__Task requirements__
Write out, word for word and with no pictures, each line below from the one containing "The image size is (479, 641)." through the one containing "You are a GUI", both included, and no other line.

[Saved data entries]
......

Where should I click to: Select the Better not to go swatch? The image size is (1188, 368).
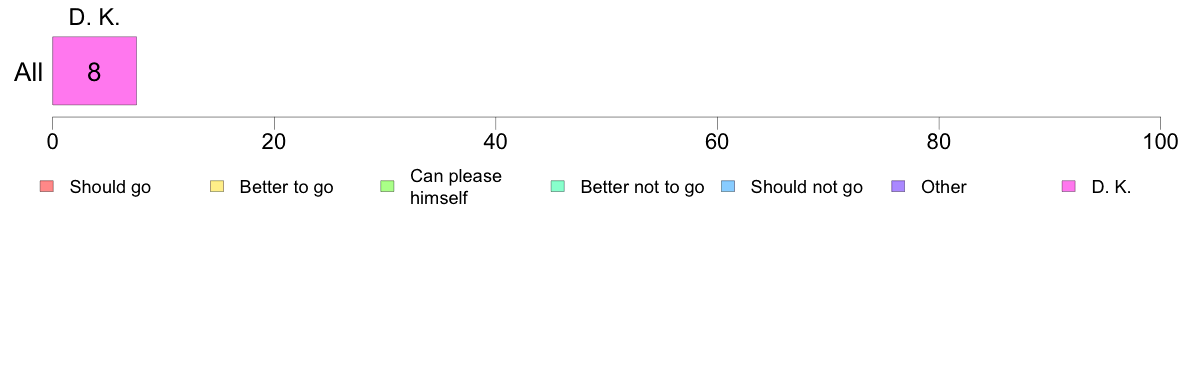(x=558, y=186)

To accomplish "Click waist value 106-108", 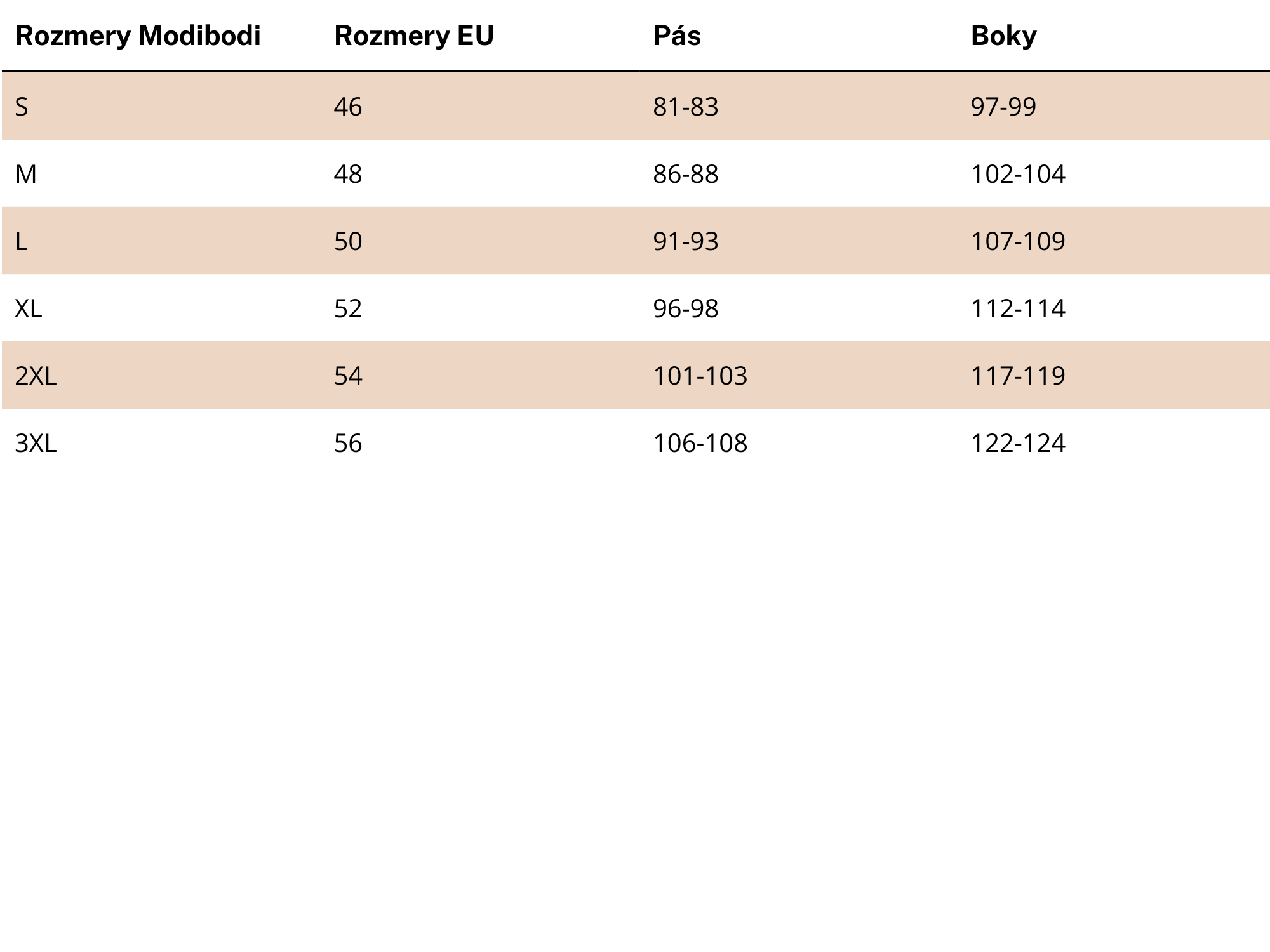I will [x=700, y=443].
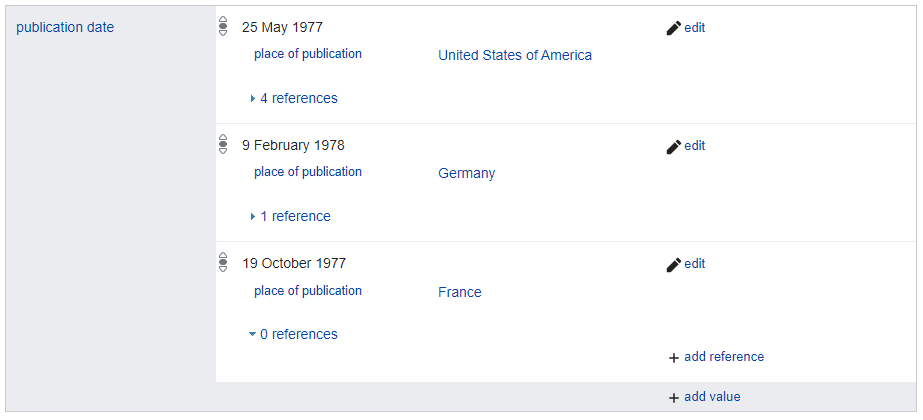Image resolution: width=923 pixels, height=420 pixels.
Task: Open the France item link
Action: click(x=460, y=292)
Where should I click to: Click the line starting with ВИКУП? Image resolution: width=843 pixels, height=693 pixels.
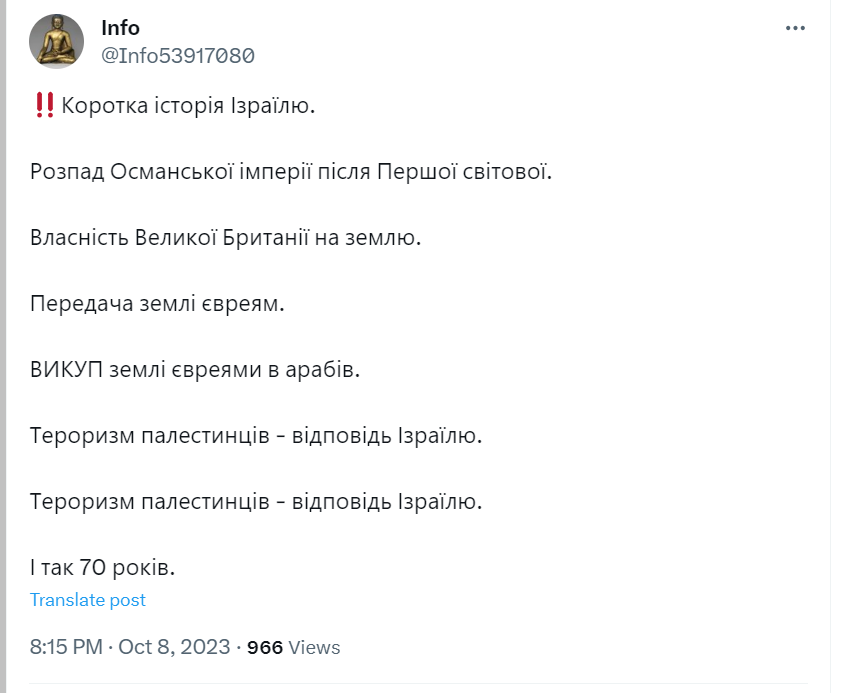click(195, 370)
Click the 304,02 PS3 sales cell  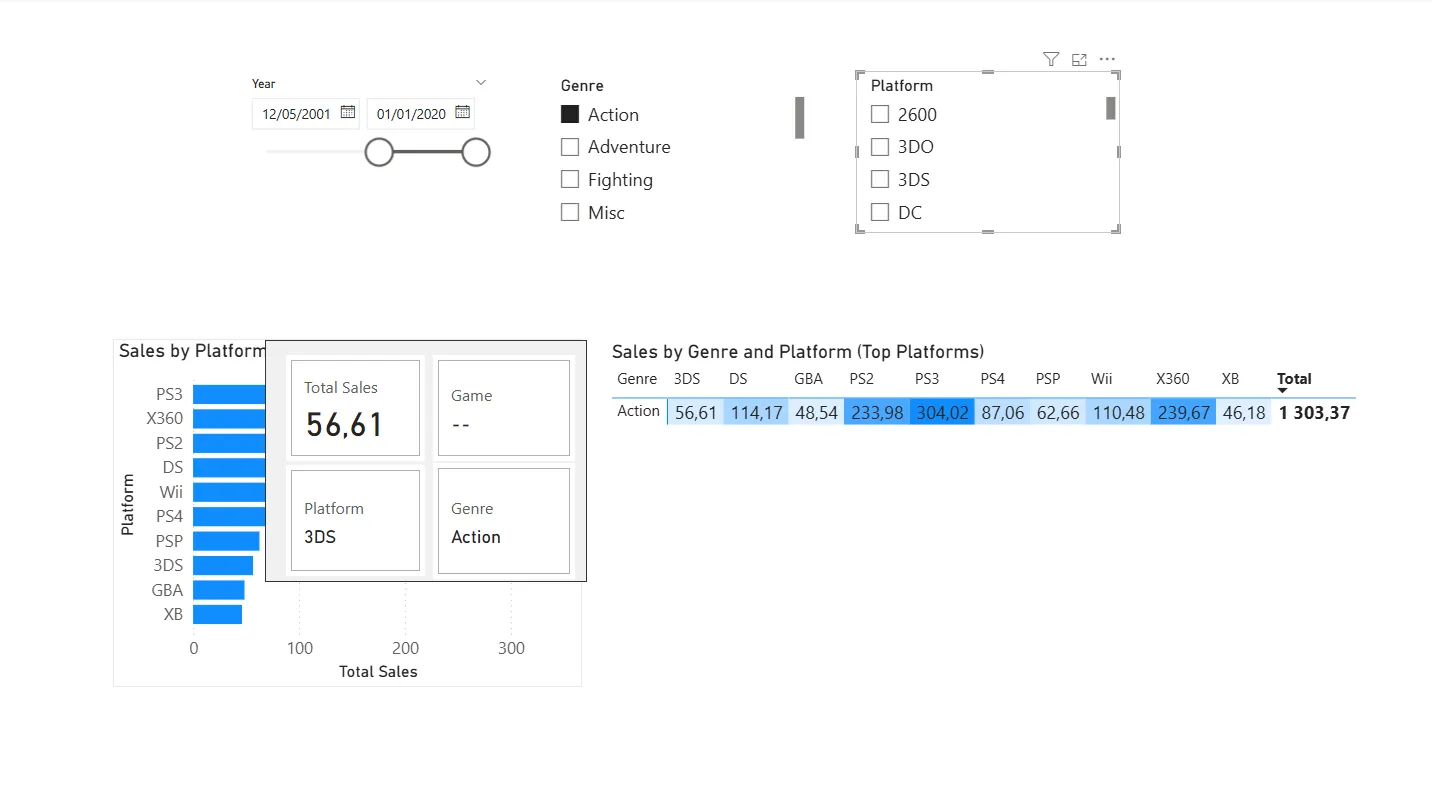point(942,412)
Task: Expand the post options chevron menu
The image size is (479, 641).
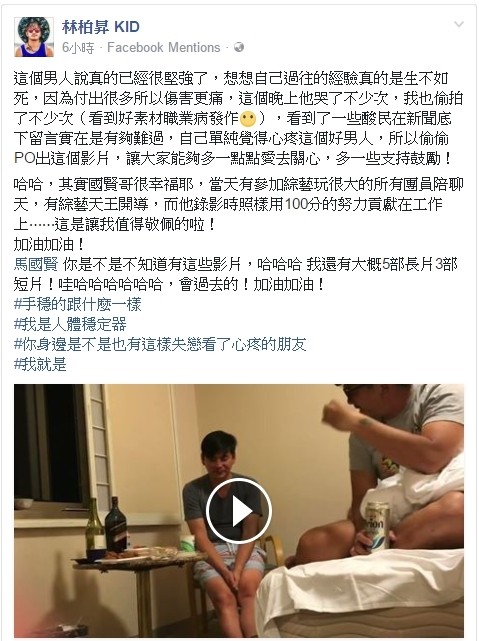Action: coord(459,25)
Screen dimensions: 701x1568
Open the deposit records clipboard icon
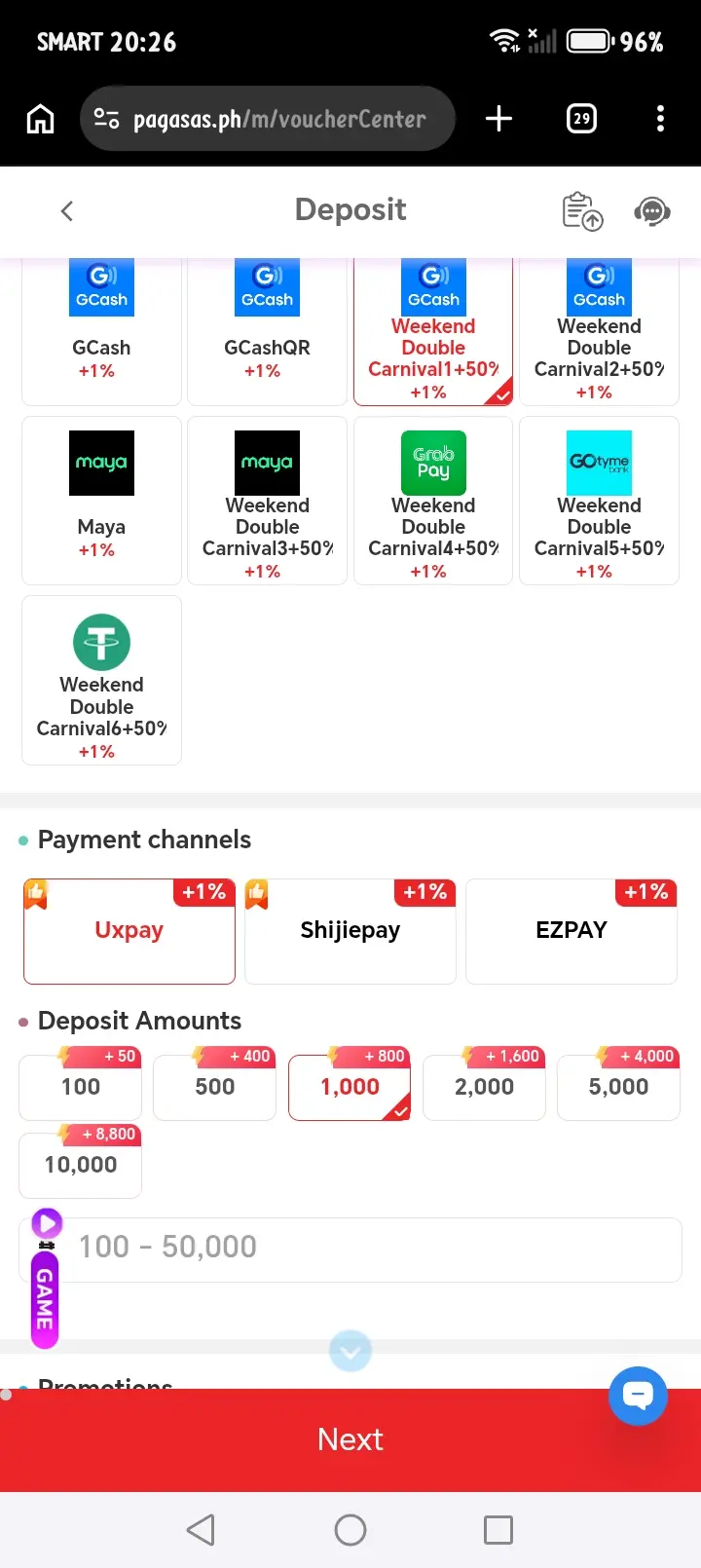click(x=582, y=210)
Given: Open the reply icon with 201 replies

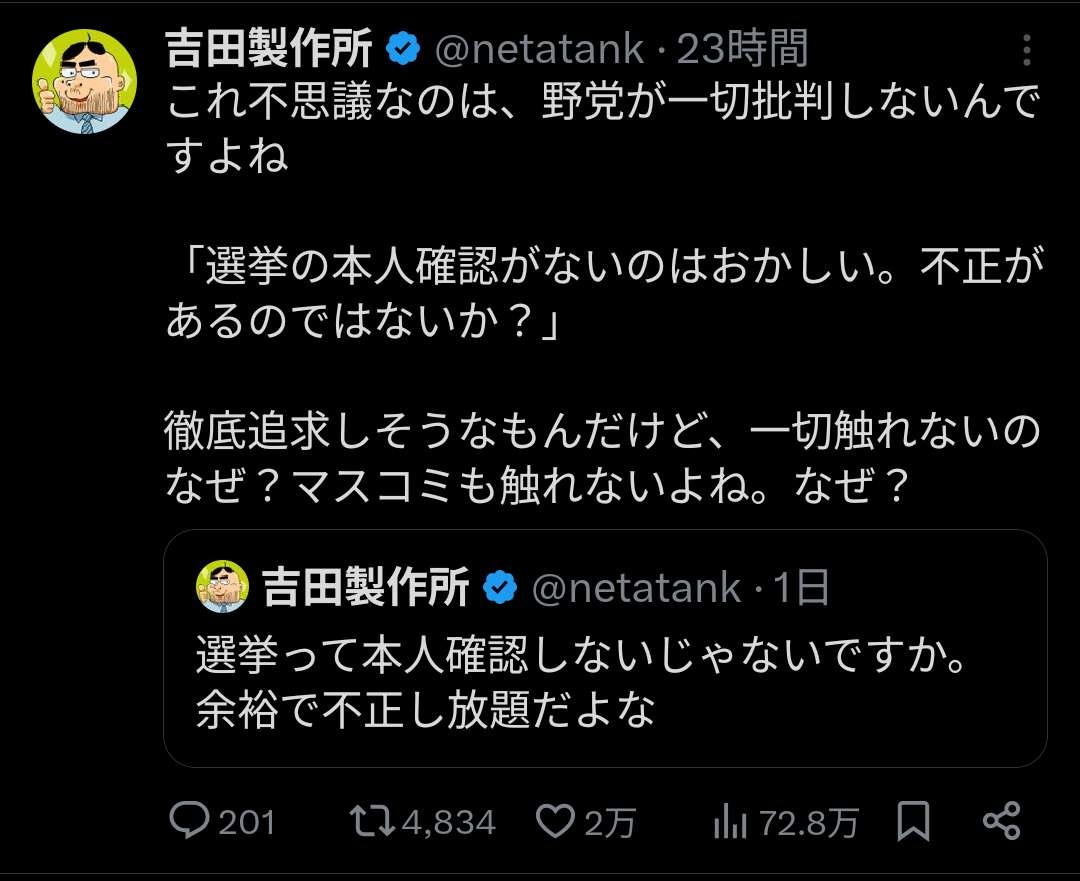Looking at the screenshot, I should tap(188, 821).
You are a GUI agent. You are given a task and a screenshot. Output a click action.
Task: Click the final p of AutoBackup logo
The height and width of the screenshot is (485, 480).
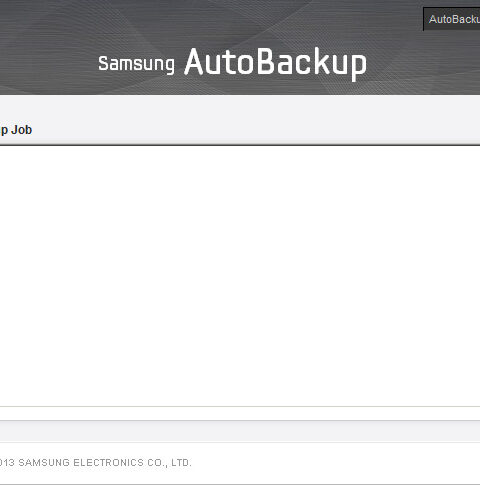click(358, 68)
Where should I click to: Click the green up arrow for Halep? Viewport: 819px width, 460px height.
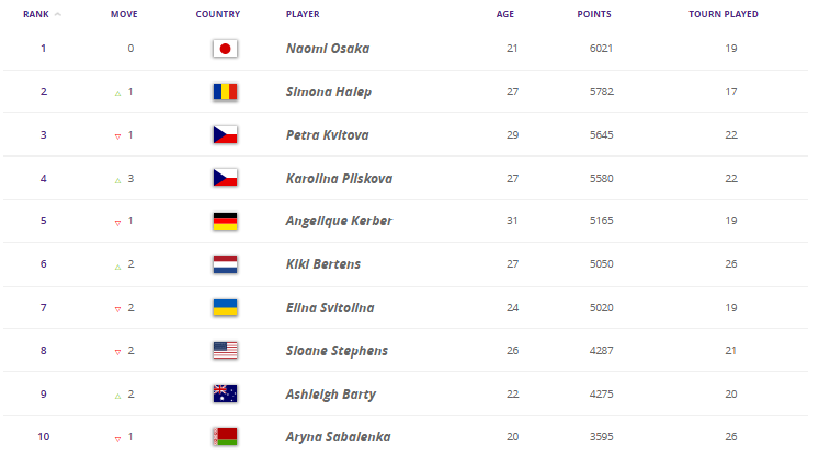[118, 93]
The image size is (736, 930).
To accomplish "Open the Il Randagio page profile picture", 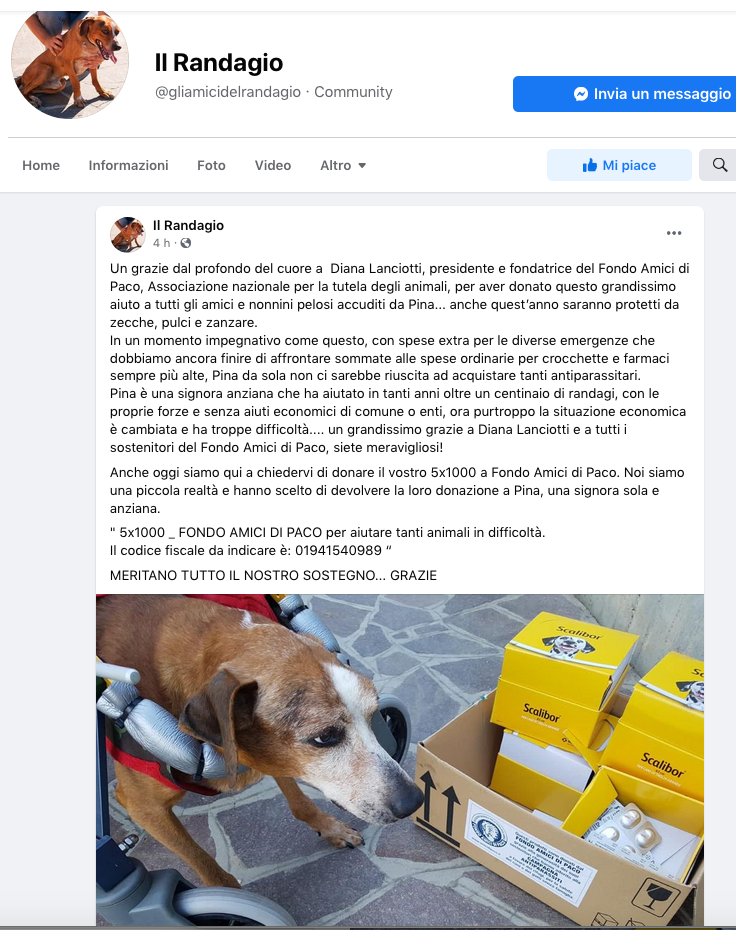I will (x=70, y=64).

......

__Task response__
The image size is (479, 641).
Action: coord(459,25)
Screen dimensions: 701x1568
Open the deposit records clipboard icon
click(x=582, y=210)
Given: Open the reply icon with 201 replies

Looking at the screenshot, I should tap(188, 821).
You are a GUI agent. You are given a task and a screenshot. Output a click action.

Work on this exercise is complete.